The 2015 Hannes Alfvén Medal is awarded to Robert L. Lysak for fundamental contributions to the theory of Alfvén waves that firmly established their importance in magnetosphere-ionosphere interactions.

Robert L. Lysak has led the community in understanding Alfvén waves. His research provides the theoretical underpinning required to understand the observed Alfvénic aurora and elucidates the role of Alfvén waves in particle acceleration on Earth and in planetary magnetospheres. There are numerous examples in support of the present significance of Alfvén waves in space plasmas, a number of them bearing his signature. For instance, the waves are being used to explain planetary magnetosphere-ionosphere (M-I) coupling phenomena, such as the Jovian aurora. Lysak recognised that Alfvén wave reflection from turbulent layers would modify the M-I coupling, and developed analytical and numerical models of the process. The latter has become one of the most cited and influential papers on M-I coupling. His highly cited model on the ‘feedback’ instability revolutionised our ideas of how the ionospheric conductivity influences auroral particle acceleration. He has also recognised the importance of including kinetic effects on Alfvén waves to understand propagation, energy transport and particle acceleration. These studies have had a strong impact on studies of particle acceleration in many regions including the aurora, reconnection and radiation belts.

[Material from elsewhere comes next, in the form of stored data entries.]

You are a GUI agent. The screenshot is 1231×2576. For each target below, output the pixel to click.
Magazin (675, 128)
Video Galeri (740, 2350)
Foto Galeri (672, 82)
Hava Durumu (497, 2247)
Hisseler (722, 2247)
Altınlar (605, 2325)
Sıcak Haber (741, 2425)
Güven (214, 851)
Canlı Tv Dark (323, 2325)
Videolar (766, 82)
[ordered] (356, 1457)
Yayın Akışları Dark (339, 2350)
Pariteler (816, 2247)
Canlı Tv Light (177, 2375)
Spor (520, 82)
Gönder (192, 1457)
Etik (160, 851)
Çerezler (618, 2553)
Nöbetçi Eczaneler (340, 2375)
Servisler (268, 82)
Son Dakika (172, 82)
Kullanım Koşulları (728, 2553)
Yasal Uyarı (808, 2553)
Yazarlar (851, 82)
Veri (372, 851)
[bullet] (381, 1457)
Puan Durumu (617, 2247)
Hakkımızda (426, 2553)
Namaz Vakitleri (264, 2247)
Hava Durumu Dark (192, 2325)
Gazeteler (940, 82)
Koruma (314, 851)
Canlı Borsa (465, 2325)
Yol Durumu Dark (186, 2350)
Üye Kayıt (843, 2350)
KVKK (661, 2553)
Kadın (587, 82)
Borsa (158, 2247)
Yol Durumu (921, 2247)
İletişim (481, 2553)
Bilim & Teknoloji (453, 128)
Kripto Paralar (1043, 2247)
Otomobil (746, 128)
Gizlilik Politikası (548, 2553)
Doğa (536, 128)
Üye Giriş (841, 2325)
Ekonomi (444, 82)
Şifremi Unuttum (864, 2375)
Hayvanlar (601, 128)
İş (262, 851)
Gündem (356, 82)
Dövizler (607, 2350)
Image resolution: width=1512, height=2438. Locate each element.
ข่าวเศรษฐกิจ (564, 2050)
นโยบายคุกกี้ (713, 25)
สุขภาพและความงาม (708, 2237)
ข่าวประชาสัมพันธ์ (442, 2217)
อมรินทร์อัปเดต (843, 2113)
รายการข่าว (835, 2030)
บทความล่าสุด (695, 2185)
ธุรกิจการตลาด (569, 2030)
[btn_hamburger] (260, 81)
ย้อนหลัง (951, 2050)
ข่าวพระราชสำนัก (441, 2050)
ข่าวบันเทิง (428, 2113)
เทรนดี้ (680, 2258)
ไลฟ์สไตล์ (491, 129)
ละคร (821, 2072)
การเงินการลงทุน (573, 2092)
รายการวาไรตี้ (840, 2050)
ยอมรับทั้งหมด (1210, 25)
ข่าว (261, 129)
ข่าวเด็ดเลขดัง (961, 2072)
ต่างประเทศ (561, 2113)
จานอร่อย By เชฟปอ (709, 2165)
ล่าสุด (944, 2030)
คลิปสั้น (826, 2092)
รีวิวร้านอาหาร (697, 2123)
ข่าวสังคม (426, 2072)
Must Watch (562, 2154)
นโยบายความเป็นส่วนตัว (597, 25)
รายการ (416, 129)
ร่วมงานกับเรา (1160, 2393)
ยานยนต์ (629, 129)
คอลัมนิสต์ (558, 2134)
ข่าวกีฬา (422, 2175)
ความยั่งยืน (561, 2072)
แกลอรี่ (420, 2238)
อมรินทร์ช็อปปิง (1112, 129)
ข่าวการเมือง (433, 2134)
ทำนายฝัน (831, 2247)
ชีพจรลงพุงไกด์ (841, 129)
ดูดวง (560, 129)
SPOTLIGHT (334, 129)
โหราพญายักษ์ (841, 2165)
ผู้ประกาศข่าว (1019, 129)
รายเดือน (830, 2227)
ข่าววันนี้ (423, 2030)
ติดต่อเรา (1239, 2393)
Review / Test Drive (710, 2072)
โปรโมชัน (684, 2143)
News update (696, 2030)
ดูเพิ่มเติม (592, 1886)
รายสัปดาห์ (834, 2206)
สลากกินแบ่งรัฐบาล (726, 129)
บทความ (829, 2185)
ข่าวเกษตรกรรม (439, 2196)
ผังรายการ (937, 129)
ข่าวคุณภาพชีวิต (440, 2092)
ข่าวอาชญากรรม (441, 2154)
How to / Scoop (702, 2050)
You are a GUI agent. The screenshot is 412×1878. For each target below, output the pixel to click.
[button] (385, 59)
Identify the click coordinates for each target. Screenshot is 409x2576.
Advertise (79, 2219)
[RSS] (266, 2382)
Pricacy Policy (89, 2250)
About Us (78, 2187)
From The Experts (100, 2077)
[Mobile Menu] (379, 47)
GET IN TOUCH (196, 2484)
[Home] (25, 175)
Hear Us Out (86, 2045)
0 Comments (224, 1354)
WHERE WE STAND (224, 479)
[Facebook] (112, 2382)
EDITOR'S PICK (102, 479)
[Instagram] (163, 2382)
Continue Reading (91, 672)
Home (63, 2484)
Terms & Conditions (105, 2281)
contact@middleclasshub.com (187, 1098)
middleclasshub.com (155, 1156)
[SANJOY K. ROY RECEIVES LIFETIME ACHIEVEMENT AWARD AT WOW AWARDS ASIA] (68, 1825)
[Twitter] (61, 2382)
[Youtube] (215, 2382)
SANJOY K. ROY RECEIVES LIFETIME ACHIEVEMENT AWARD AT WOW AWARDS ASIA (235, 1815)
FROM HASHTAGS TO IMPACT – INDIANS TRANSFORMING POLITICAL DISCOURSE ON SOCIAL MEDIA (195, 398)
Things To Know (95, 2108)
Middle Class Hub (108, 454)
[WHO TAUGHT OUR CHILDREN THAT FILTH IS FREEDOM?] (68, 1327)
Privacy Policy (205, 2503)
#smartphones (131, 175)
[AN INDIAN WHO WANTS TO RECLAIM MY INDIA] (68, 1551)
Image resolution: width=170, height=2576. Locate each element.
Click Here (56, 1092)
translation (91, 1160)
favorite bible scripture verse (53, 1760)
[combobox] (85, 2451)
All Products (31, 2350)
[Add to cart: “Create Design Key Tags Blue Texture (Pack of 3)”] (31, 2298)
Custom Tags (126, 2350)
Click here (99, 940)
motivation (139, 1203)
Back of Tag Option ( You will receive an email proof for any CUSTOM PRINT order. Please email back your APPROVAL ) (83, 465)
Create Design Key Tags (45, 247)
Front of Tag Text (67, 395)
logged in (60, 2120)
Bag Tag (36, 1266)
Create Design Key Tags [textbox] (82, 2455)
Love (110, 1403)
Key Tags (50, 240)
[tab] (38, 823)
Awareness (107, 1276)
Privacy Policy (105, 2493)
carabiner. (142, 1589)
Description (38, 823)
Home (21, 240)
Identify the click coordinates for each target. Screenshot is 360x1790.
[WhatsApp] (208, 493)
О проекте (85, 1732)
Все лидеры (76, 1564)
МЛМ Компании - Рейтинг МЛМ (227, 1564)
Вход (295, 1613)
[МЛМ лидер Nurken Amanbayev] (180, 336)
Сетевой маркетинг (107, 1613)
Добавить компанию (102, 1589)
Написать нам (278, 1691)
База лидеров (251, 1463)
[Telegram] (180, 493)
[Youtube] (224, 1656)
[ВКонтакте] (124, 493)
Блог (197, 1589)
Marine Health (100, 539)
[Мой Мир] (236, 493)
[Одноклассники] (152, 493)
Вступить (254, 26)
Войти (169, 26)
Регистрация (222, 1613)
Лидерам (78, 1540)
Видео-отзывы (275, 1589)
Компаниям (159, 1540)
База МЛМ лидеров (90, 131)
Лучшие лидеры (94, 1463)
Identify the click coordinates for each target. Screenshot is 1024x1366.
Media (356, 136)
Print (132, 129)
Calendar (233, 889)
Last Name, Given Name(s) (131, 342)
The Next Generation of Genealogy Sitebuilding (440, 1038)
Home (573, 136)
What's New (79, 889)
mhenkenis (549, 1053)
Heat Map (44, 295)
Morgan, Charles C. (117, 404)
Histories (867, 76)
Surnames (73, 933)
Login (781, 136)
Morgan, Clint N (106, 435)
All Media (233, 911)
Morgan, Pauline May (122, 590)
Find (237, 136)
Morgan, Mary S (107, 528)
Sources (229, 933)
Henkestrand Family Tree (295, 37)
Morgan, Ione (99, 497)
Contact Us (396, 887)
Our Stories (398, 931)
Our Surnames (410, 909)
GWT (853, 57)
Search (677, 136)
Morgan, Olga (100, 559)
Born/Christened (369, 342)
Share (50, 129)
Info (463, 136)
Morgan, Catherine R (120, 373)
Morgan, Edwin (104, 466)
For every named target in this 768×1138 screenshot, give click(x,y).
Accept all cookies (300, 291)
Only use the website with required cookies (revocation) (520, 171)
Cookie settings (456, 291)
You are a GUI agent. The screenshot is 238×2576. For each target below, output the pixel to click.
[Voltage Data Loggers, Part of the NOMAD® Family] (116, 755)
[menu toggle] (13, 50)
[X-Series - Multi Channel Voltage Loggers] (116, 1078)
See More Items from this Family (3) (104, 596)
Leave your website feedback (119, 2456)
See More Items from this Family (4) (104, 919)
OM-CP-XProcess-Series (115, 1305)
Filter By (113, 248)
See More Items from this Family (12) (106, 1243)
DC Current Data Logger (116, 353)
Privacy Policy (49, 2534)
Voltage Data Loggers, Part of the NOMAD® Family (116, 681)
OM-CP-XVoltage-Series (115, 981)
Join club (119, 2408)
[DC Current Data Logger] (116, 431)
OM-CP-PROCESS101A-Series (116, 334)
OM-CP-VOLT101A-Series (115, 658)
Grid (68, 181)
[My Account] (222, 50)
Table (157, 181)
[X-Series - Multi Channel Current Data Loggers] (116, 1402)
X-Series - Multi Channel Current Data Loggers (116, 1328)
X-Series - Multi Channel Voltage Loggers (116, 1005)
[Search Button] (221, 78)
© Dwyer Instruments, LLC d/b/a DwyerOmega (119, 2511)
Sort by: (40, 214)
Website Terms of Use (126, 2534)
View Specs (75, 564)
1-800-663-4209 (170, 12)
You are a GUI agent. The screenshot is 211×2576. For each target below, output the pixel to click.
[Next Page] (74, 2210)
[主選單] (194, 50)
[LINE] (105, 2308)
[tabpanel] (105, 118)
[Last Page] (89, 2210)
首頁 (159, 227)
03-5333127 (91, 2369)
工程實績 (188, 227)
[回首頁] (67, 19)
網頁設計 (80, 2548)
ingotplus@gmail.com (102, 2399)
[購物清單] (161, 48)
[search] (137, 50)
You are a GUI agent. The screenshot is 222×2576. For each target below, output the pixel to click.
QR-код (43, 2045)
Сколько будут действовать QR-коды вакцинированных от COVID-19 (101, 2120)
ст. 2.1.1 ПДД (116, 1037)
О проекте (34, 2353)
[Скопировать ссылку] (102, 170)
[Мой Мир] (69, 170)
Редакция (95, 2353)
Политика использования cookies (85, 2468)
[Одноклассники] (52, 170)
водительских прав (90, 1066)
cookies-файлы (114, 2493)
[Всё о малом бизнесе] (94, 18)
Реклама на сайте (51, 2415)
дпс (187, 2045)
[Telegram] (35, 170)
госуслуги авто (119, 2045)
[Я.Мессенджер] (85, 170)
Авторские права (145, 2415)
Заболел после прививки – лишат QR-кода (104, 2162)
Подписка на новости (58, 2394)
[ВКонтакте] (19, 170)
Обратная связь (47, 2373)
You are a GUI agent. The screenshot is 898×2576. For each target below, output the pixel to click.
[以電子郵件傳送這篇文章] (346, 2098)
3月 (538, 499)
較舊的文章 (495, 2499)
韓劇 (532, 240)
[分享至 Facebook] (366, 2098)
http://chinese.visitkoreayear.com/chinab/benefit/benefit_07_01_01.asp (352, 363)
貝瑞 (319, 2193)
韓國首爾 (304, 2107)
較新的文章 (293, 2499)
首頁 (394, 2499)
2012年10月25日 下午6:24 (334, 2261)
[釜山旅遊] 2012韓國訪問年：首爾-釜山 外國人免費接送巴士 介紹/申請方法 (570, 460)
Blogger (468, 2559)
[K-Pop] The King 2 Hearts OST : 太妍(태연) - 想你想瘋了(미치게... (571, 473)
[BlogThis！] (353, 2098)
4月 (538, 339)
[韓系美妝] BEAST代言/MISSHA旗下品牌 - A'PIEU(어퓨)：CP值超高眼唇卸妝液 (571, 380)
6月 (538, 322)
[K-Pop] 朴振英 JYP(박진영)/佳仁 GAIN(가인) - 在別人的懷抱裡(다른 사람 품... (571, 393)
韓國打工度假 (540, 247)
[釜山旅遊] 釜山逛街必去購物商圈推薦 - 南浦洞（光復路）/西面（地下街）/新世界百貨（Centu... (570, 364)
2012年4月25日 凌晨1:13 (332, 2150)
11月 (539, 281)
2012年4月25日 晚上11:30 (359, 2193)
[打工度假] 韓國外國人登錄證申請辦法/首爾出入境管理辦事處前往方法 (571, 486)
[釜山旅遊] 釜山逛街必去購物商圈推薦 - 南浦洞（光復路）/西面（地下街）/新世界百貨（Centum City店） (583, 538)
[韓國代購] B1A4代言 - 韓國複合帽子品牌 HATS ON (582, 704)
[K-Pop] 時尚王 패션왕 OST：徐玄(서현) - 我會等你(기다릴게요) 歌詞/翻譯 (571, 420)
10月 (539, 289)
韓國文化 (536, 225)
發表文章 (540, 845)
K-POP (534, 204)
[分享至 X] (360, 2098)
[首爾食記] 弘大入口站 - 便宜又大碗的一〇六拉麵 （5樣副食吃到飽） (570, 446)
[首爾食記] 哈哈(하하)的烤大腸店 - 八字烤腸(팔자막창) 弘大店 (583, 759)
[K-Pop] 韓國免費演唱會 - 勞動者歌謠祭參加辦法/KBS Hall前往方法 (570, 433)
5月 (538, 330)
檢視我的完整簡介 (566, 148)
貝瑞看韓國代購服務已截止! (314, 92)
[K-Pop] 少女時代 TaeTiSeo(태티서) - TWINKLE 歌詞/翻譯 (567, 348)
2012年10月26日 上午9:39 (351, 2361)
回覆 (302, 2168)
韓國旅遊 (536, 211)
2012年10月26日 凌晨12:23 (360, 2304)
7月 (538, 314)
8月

Some of Lysak’s seminal contributions include his innovative dissertation research which contributed the seminal theory of stochastic auroral ion heating by large-amplitude coherent ion cyclotron waves. With collaborators he performed pioneering numerical simulations of dynamic magnetosphere-ionosphere coupling including turbulent transport. This early work demonstrated the role of Alfvén waves in establishing quasistatic auroral potential structures, and it leapfrogged the prevailing static equilibrium theories to bring evolutionary dynamics into the forefront. He also performed the first global simulations of ultralow frequency waves in dipole magnetic geometry. Follow-up research facilitated interpretations of in situ satellite measurements of magnetic fluctuations, serving as the foundation for subsequent numerical studies. He developed the theory of fast feedback instability leading to the intensification of so-called ionospheric Alfvén resonator modes. With co-workers, he pioneered the development of the kinetic theory of Alfvén waves with applications to auroral zone propagation. These works have had a significant impact on studies of particle acceleration in many regions including the aurora, reconnection and radiation belts.

Lysak has continued to refine and develop new sophisticated models of magnetohydrodynamic wave propagation in realistic geometries to understand processes such as standing waves, waves trapped in the ionospheric resonator, and energy flow from magnetotail tail reconnection regions. In addition to his research achievements, he has twice been editor of the Journal of Geophysical Research and has been an editor of numerous monographs and reports. He has inspired and nurtured a cohort of young scientists many of whom are now international figures in their own right.